After multiple comparisons, the analysis strongly suggests that warfarin should be the drug of choice thus far to treat LV thrombi. Considering the success of DOAC in preventing stroke and systemic embolism in the treatment of atrial fibrillation(AF), there are a few potential explanations as to why this benefit might not extend to treating LV thrombi. One, DOACs are used to prevent thrombus formation in the left atrial appendage compared to an already formed LV thrombi. Two, the thrombi formed in AF are due to stasis, whereas LV thrombi are a mix of stasis and LV endocardial changes. Third, the study of a DOAC showing benefit to treat left atrial appendage clot had no direct comparison to warfarin, so no head-to-head comparison is available. Lastly, there are many late embolic events that are not related to the left ventricle itself, such as leaflet thromboses, septic vegetation’s and vascular calcifications.
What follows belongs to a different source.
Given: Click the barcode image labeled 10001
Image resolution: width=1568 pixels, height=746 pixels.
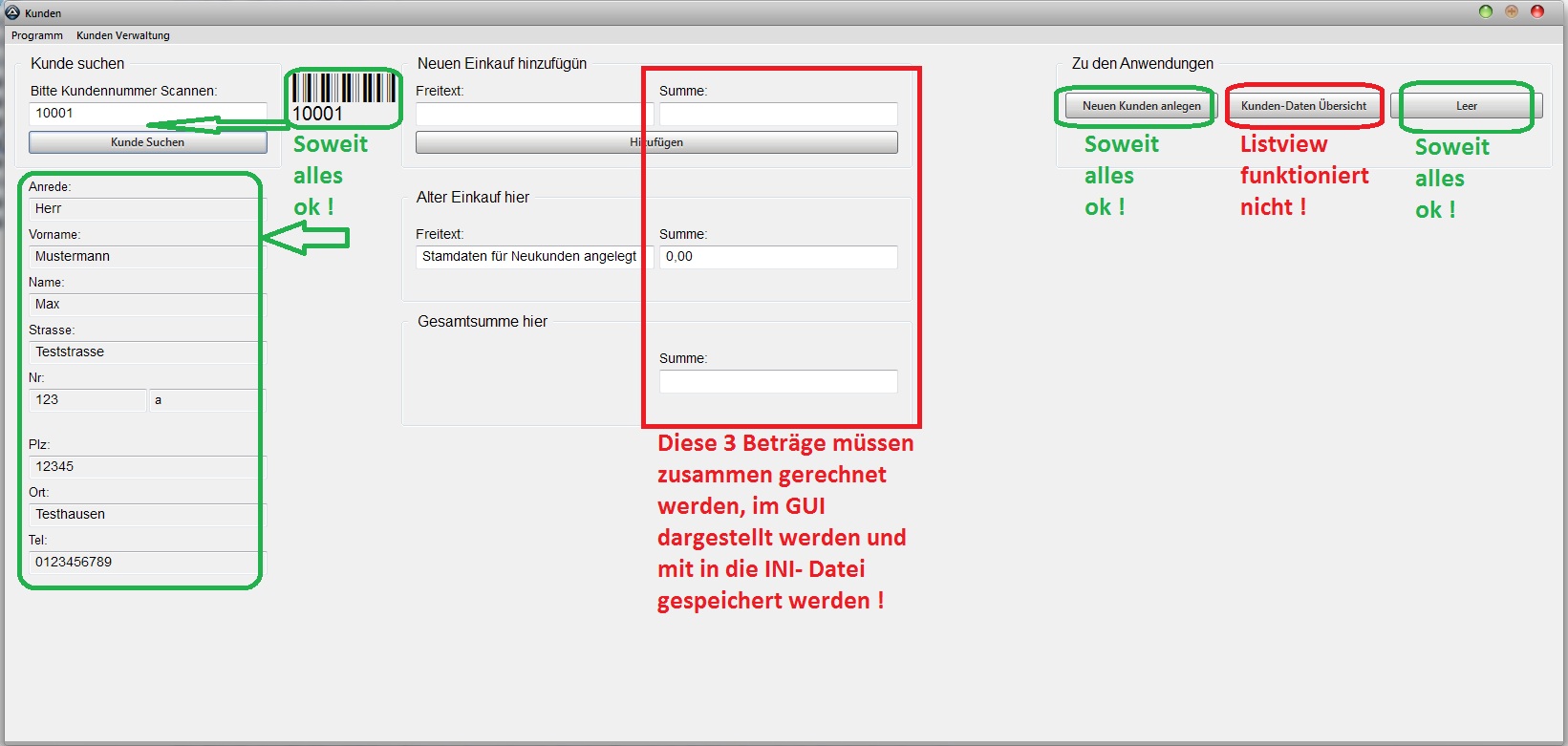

There are also a few important limitations to note besides the retrospective nature of the study: 1) the authors did not clarify what constituted a systemic embolism besides stroke; 2) there was no central radiological evaluation of the echocardiograms; 3) bleeding events were not considered a primary end point, especially since DOACs have shown to cause less bleeding risk than warfarin; and 4) patient compliance with anticoagulation and time spent in therapeutic INR range was not studied. Overall, the study results should further push physicians to the continued use of warfarin and not DOACs to treat LV thrombi until further randomized trial results become available.